Jul 28, 02:14AM PDT | 1 cheer | 1 comment
it is hard to stay cool…........focus :)......... it IS an illusion!
Jul 23, 10:16PM PDT | 6 cheers | 0 comments
I went to the pet store this evening to pick up some really healthy food for rabbit and guinea pig because I love them and I like how happy they are when they get good stuff to eat. Of course I made a bee line to the back of the store because that is where they keep the most hideous of all nightmarish creatures imaginable, the Hairless Guinea pigs.
Dreaming of those would make you wake up in a cold sweat or even crying.
There were some kids looking at them and some military guys that just were as appalled as I. One guy with a crew cut said, "That just ain't right for animals to look like that", in a southern drawl.
The little girl next to me pointed out that the one near my face was nursing her young. Ughhh, newborn ones are even worse. Many were pregnant, she also pointed out. They get really fat when they are about to, spew more of their kind into the world.
I told her I was really grossed out by them. Her friend came up and said to us something that caused my whole perspective of our place in the circle of life to shift, “What if WE looked like that”.
In an instant I said, “My God, we DO!”. We might look like, to the dogs and cats of this world, something like a gigantic, gangly, hairless guinea pig. Kinda makes you vomit a little when you think about it.
I said we should make them clothes to which the little girl said that we’d have to make cut out places for them to – go potty. I suggested diapers but she said, “we’d have to change them”. Not kidding.
This actually happened. True story.
Then, I told the store clerk about how I go back there and traumatize myself every time I come to the store and she said, “lots of people do that, you’d be surprised”.

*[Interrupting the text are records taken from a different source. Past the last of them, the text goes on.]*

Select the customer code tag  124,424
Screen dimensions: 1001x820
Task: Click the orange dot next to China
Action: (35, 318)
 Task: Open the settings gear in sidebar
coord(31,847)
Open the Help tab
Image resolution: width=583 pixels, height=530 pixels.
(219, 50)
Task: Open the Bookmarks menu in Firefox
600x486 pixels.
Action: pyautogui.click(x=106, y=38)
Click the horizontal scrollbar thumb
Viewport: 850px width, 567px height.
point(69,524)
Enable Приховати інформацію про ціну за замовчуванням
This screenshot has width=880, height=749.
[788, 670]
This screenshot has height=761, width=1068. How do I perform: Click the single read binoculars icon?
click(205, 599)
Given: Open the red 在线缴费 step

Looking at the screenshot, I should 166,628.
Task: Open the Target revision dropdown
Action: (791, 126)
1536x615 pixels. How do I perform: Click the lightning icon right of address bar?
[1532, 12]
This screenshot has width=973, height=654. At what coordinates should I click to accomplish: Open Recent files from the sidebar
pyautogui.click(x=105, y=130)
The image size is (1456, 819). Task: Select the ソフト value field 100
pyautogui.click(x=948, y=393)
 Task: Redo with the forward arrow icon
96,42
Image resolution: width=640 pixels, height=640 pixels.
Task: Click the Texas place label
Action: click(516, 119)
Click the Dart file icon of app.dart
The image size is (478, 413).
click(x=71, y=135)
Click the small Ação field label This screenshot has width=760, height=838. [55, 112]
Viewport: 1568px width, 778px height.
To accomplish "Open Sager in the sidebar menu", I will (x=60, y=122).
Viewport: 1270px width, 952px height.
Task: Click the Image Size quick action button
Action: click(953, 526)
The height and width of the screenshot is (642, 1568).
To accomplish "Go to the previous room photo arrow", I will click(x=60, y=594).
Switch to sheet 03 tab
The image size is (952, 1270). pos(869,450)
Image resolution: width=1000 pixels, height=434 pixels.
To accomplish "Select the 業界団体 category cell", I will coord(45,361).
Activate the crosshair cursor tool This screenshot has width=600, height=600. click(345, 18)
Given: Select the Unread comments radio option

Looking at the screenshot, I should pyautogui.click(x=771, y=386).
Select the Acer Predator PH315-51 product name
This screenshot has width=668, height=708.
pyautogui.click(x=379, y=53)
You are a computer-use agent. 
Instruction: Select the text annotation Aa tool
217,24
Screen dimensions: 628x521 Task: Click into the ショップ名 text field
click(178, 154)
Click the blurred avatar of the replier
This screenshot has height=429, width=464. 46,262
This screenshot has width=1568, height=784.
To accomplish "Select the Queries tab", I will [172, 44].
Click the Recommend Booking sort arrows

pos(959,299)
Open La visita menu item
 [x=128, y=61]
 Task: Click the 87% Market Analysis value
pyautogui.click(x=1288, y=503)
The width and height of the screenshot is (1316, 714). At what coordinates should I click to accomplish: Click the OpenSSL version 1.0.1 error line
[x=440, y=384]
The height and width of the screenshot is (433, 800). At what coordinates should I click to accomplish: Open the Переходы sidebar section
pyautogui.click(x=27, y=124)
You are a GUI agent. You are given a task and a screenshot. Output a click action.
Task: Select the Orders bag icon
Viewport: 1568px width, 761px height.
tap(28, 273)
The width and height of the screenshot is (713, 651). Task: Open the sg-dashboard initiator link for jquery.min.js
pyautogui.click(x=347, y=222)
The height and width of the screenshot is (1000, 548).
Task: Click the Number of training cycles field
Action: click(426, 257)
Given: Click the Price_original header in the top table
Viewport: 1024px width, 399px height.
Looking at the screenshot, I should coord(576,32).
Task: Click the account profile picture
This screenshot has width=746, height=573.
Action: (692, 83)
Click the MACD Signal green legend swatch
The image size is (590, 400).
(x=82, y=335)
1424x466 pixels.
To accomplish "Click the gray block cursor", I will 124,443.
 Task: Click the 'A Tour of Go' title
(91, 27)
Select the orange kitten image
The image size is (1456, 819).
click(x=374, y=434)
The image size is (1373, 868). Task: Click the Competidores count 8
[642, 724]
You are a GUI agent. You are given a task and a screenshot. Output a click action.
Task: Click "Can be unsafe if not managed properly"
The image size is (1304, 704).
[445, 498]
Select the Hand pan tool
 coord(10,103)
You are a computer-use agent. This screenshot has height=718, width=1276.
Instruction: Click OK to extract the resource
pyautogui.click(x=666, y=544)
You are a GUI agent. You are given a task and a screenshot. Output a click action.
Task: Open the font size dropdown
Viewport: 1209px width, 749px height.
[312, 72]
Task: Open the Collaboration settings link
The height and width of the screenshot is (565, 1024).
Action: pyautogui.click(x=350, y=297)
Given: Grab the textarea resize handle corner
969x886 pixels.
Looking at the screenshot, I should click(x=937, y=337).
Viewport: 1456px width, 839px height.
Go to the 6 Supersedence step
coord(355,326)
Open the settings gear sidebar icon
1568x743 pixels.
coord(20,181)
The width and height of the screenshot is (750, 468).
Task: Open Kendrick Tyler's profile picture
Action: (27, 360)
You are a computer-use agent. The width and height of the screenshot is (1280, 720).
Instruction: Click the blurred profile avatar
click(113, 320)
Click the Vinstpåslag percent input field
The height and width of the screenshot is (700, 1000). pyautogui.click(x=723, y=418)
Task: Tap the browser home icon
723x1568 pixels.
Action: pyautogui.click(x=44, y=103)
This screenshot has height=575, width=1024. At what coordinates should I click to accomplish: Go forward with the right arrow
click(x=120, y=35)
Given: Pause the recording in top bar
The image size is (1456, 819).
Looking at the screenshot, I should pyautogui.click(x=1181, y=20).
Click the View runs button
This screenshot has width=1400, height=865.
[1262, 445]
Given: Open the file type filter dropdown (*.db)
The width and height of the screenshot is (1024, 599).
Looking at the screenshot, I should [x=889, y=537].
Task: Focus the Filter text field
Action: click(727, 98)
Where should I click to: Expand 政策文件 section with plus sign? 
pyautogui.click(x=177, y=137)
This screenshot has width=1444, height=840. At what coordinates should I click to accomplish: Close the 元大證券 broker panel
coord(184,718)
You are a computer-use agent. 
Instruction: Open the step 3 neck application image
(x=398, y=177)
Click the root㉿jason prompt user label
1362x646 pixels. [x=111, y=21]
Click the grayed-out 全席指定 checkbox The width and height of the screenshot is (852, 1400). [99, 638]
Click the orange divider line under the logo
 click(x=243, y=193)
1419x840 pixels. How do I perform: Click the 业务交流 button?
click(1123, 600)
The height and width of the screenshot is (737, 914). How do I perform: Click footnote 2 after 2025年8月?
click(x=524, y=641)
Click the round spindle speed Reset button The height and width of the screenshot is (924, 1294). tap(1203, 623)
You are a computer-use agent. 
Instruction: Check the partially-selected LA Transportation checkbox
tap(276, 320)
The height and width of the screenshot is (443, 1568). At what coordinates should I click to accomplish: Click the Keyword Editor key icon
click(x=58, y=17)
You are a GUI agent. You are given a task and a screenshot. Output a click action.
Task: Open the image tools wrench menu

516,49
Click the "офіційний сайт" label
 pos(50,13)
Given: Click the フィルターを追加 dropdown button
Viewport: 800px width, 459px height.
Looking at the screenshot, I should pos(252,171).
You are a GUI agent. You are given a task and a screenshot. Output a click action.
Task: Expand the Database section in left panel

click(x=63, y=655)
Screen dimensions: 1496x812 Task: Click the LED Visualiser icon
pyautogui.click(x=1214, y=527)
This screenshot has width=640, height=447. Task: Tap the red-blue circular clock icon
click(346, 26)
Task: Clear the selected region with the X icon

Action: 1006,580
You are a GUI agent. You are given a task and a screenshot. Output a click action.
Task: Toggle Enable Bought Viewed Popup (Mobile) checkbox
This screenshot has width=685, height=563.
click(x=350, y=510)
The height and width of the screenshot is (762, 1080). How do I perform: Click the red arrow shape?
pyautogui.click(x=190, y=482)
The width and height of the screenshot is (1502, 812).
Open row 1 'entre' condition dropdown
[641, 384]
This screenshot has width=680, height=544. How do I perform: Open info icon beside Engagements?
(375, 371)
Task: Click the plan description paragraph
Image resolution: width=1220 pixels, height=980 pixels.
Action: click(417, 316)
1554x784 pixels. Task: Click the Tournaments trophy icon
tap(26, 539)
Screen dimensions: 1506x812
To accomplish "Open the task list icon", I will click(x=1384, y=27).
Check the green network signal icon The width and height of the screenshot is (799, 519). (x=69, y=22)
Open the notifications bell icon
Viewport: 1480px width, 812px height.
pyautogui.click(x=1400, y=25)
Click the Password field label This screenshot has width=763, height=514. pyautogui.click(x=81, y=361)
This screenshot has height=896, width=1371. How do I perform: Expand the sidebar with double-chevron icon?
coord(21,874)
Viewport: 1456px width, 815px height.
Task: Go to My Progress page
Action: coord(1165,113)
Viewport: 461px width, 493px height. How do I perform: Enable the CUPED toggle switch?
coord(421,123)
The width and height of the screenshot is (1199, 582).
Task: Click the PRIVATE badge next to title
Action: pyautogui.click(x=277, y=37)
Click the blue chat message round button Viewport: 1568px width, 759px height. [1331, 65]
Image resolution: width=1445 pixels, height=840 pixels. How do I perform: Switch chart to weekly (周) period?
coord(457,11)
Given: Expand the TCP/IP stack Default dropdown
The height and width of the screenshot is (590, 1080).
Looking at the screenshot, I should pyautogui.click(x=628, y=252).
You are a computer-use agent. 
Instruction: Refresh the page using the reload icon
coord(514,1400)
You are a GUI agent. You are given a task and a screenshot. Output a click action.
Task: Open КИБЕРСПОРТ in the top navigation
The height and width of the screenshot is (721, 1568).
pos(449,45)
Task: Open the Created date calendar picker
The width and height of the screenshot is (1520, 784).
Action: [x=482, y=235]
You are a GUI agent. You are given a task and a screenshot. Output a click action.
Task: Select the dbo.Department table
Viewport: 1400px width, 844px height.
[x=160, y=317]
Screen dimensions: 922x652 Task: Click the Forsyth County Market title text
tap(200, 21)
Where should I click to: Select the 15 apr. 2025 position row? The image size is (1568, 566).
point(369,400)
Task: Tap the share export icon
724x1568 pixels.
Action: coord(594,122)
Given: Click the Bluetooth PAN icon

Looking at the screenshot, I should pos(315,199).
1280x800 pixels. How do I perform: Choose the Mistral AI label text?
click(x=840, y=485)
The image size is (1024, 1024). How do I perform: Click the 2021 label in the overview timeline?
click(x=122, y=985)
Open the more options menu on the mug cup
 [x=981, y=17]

Jul 11, 11:21PM PDT | 2 comments
my daughter received a text (again) from her estranged father – we don’t talk at all – i was busy feeling sorry for myself thinking how alone i was, no friends, my mom went to my sisters and i wasn’t invited. My daughter showed me the text ‘this is the last msg you will get from me, I’ve tried to talk to you for three years, I’m sorry for ‘whatever’ wrong I’ve done, my phone number is xxx-xxxx’. It reminded me of how pathetic and out-of-touch with his reality he is and I know how happy I really am without him and his passive/aggressive crap mindplaying games. I was instantly happy. I am back stronger than ever. There are no ‘buts’ in my volcabulary!
Jul 02, 07:51AM PDT | 0 comments
All the income streams that tribute into the river that funds my household were dammed up until today. I did the work to ensure they wouldn’t dry up. I’m glad I was able to live without hysteria. Sort of. All is working out today so yay.
Jul 02, 01:25AM PDT | 0 comments
My grandaughters elementary school did a spring program this evening that made me feel wonder and make my head in disbelief. They did “Jungle Book” with a mix of bollywood choreography, lots of kids choreographed hip-hop, over acting, great singing, terrible singing, preschoolers dressed as jungle animals, and a rendition of Bahlu singing “Be Like You” with a chorus of mostly local island kids in blackface with canes. I was in tears several times. The best was the costuming. Kids are really being shortchanged in the music programs these days.
May 09, 12:55AM PDT | 5 cheers | 0 comments
I never knew this creation existed before. The colours! The flavours!
It’s better than ice-cream and if there is a heaven it would be made out of gelato.